Roberts has written an entire book about exploration hoaxes, and a faked first ascent is at the center of his novella, Like Water and Like Wind. But what more deeply fascinates him, I suspect, is the obverse: authenticity. His doubts and his fears—key words for him—permeate his narratives. The title piece is a harrowing rendition of observed mountain fatalities. The earliest of these—Roberts and his fallen companion were only eighteen—is an initiation story; it is told from the perspective of a later generation, yet recreates the experience of youth—the time when so many of us feel invulnerable to the hazards of the mountains. A moment’s misstep and that is all gone. Roberts has a writer’s eye, and ear, for the validating detail. As his unseen partner begins to fall, he notes “a soft but unmistakable sound, and my brain knew it without ever having heard it before. It was the sound of cloth rubbing against rock.” After several more deaths, the essay ends on a characteristically divided note: a paean to the exaltation of climbing, but with a last word that is elegy as well as affirmation: “It was worth it then.”

Roberts’ ambivalence is both personal—the advent of married life and its responsibilities—and public. Both the author and climbing have greatly changed since he began.

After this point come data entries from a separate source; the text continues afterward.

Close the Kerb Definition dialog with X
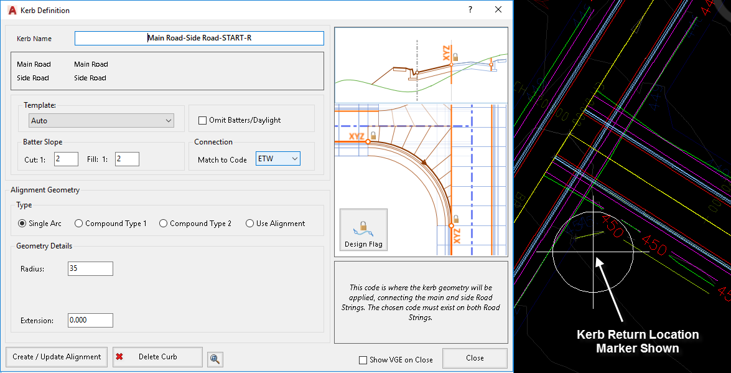This screenshot has height=373, width=731. (498, 10)
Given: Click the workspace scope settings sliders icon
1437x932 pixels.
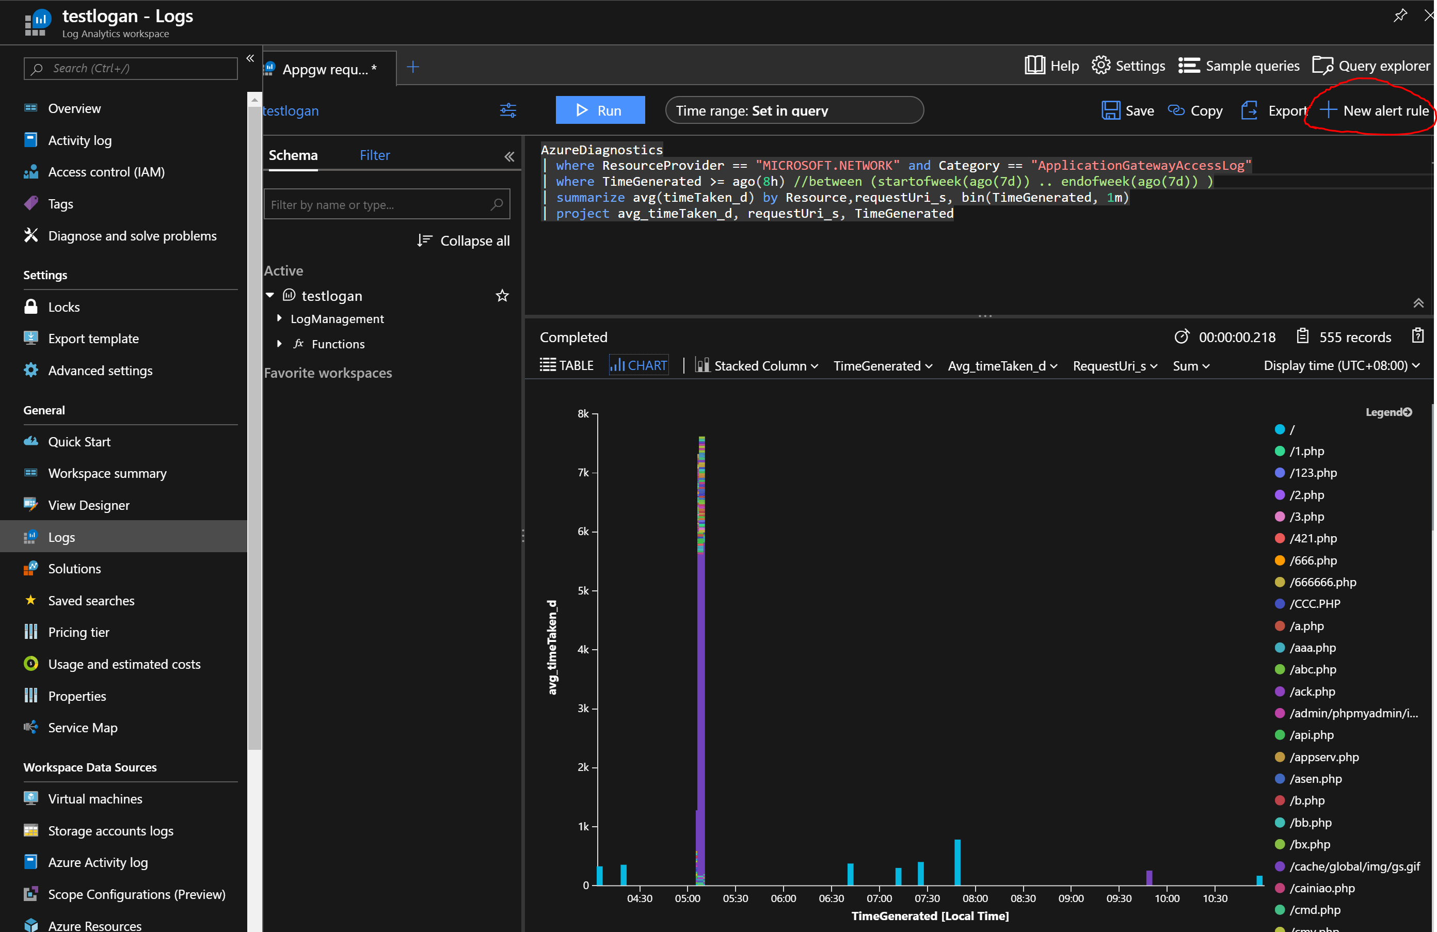Looking at the screenshot, I should [x=508, y=110].
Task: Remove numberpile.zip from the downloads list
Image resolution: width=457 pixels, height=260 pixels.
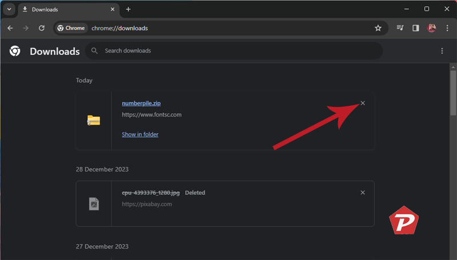Action: [x=363, y=103]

His critique of “the public climber” concentrates on a loss of uniqueness and of privacy. Points well taken; but I am not persuaded by his defense of his own role in the process: “There is a difference between writing without ulterior motive about one’s pastime and signing on to be the star of a live TV ascent.” No doubt. But even the writing popularizes our sport, makes it accessible and plausible to a larger audience.

The longest section of the book consists of vivid profiles of well known climbers like Messner and Wiessner, along with one fondly remembered bush pilot, Don Sheldon. All evoke their subjects as human beings, not automata in ascent. (Roberts complains about climbing autobiographies: “What is missing then? Virtually everything that signifies that climbers are real people, as well as climbers. All the internal things.”) Several of the pieces return to old and fascinating controversies, with glimpses of viewpoints that are still largely private: Roskelley about Nanda Devi in 1976, Jack Durrance about K2 in 1939. While rightly warning that “a writer must not become dependent on the approval of his subjects,” Roberts plainly admires, though not unreservedly, even the most prickly of the outstanding climbers he describes.

Roberts raises but does not fully explore the question of responsibility in the mountains. This issue is joined to his deepest themes: judgment, the linking symbolism of the rope, and above all, risk. In the mountains we all take chances—for ourselves, for the partners of our ropes, and even for those who will try to save us if we get into trouble. Roberts describes the search for two young climbers on Mount Washington in the winter of 1982. One of the rescuers was caught in an avalanche and killed. Such things happen in the mountains, as the victim must have known, but the question of responsibility—and its frequent inner corollary, guilt—remains. Roberts addresses the matter, but it gets displaced by his admiration for his spirited hero’s return to hard climbing, without feet or lower legs. Nor is the question pursued in Roberts’ accounts of other accidents, including those which he had witnessed. He experiences grief, even despair, but the urge to climb always overcomes these feelings. I wish he had explored this area of emotion more deeply.

Roberts is plainly worried about the direction that climbing is taking, particularly in this country. “The life-giving impulse behind our climbing has always been escapist, anarchistic, ‘useless,’ he contends with praise in one essay; and in the next (and most recent) he deplores “a modem drift toward narcissism and depersonalization.” As our sport—or avocation, or obsession— becomes even more popular and more public, some of its joys may become transformed, or vanish. A distressing prospect: but fortunately David Roberts will continue to write about it, with his characteristic skill and perception.